Hacker transfers almost Dh2 million from American account to Dubai
Upon discovering the hack, the American man contacted the financial services company and asked for his money.
A hacker transferred nearly Dh2 million from a bank account in Seattle to a financial services company in Dubai, intending to invest the money in stock markets.
According to court records, a hacker got access to the bank account of an American national in March 2013 and transferred $500,000 (Dh1,880,00) on three installments to the company's bank account in Dubai.
An unidentified man, who remains unknown, claimed he was the American bank account owner and withdrew some of the profits.
Upon discovering the hack, the American man contacted the company and asked for the retrieval of his money, reporting that he was not the person who transferred nor withdrew the cash.
While people in charge in the company admitted to receiving the money, they refused to return it to the American complainant, which prompted him to file a civil case against the company.
When the court assigned an audit to study the case and determine the source of the money, it was confirmed that the American claimant did not authorise the transfer of at least $250,000 out of the total $500,000 that were moved.
According to the report's findings, the other half of the money was transferred to a third party who transferred it to the company.
The claimant's legal consultant, Hassan Elhais from Al Rowad Advocates said the third party, who remains unknown, used a power of attorney which he claimed was given to him by the American national.

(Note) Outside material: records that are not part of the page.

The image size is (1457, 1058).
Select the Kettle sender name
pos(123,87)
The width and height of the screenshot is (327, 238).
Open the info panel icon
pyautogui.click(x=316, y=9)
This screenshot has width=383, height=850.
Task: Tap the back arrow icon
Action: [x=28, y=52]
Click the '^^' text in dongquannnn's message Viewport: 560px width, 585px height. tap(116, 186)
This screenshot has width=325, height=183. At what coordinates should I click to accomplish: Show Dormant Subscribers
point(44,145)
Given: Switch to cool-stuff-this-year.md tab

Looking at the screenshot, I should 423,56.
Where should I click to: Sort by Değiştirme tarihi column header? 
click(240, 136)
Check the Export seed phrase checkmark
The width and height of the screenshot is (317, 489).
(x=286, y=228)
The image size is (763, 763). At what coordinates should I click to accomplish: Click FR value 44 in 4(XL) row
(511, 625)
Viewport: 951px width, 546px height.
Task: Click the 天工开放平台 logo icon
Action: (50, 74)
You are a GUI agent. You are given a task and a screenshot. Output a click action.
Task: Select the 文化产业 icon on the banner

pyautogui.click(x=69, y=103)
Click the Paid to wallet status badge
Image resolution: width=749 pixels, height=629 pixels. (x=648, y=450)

Elhais added that the power of attorney used was not issued from the USA, but another country.
The report also found that a cyber crime had occurred, urging the claimant to raise a criminal report for an investigation to be carried out with charges of impersonation and forgery.
Elhais explained to court that the number of hackers is unknown, arguing that it is impossible to trace the power of attorney used. He also showed the court that the passport copy and ID card submitted to make the transfer and withdrawal to the company were different from his client's documents.
Elhais presented copies of his client's original passport that showed a different name from the copy used to transfer the cash amount.
After the submitted documents were verified, the financial company was ordered to repay the $250,000 in addition to a nine percent interest rate on the amount from the date of his legal claim in September 2016.